Two useful tags. Click either to see the articles:- Toxic to cats | Dangers to cats

The correct answer is the one at the top of the list of three. About 30% of visitors doing the poll still believe that cat declawing is the removal of the claw and no more. This is very incorrect. It is the removal of a lot more than just the claw. The veterinarian chops off the end of the cat’s toes from the last joint. This removes everything from the last joint including the claw. It is not infrequently botched.

botched cat declaw operations
Botched cat declaw operations stud results

You can see what is removed in this picture.

The product of cat declawing
The product of cat declawing. Have a good long and hard look. If you are not disgusted and/or shocked you should not be a cat owner.

The point is that a lot of vets use the equivalent of a crude guillotine to slice through the last joint. The device looks like something out of a builder’s tool box. This often leaves bits of bone in the paw. You can imagine what that does to the cat: pain, pain and more pain.

Sometimes the claws grows back. Guess what? That causes pain too.

Cat claw regrowth after declawing
Claw regrowth

There are other complications.

Complications Of Declawing

Too many vets have abdicated their responsibilities to cat owners and cats in failing to explain to their clients the true nature of the declawing operation called ‘onychectomy’. This misleadingly means ‘nail excision’.

It is a lot more than removing the ‘nail‘. It is a partial amputation of ten toes. The cat walks on his toes. See the image below for a how we would walk on our hands if we were a digitigrade.

Cat owners don't understand the declawing operation
How we would use our hands if they were cat paws.

Imagine what that feels like for the cat. Then imagine shards of bone in the paw as well. No don’t image in it. It is too horrible to contemplate.

Poster and Mystery Shopper

I am shocked at the results of the poll but can’t too critical of cat owners.

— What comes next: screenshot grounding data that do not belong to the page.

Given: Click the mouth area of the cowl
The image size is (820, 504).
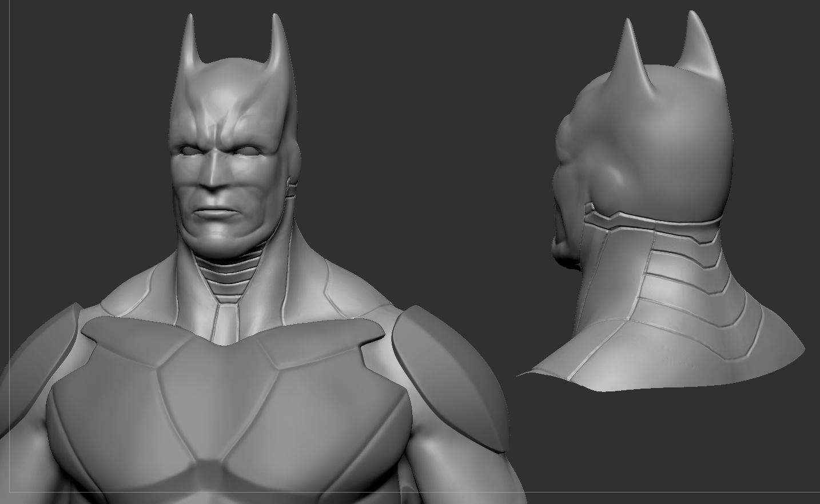Looking at the screenshot, I should point(217,214).
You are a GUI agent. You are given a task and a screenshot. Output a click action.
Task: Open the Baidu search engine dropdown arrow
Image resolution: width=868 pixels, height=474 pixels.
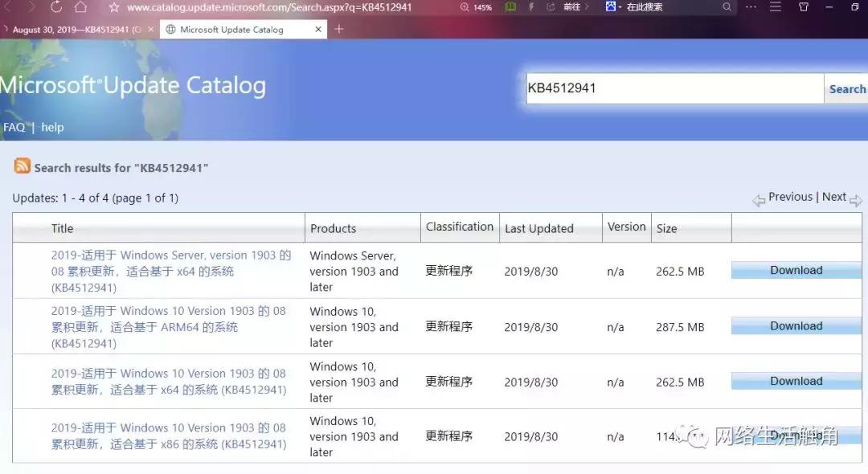coord(619,7)
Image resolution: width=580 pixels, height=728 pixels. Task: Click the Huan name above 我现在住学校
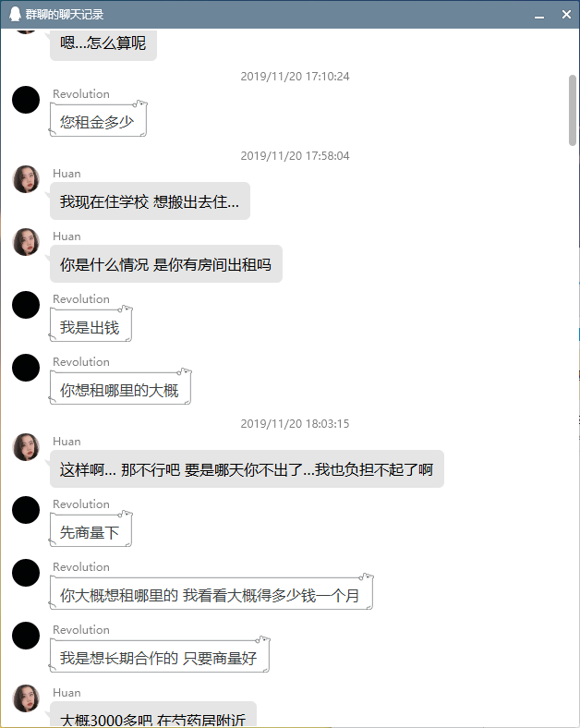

The blame is with vets. The AVMA should make it obligatory for all their members to place a poster on the wall of all veterinary clinic receptions explaining the full extent of the operation. The AVMA should also instigate a nationwide mystery shopper program so all vet clinics are visited once a month to check the posters are up and also to check the general level of service. It is time to educate the cat owning public about this legalized cat cruelty.

21 thoughts on “Too Many Cat Owners Don’t Understand The Declawing Operation”

  1. Oh noes!!! It’s now appeared and I have made a pointless fuss. ‘Michael, messy, impatient, thick poster in comments needs removing please’


    • The settings on the site should allow you to self publish your comments without moderation. Please ensure you use the same name and email address. Thanks and thanks for commenting. I value your comments.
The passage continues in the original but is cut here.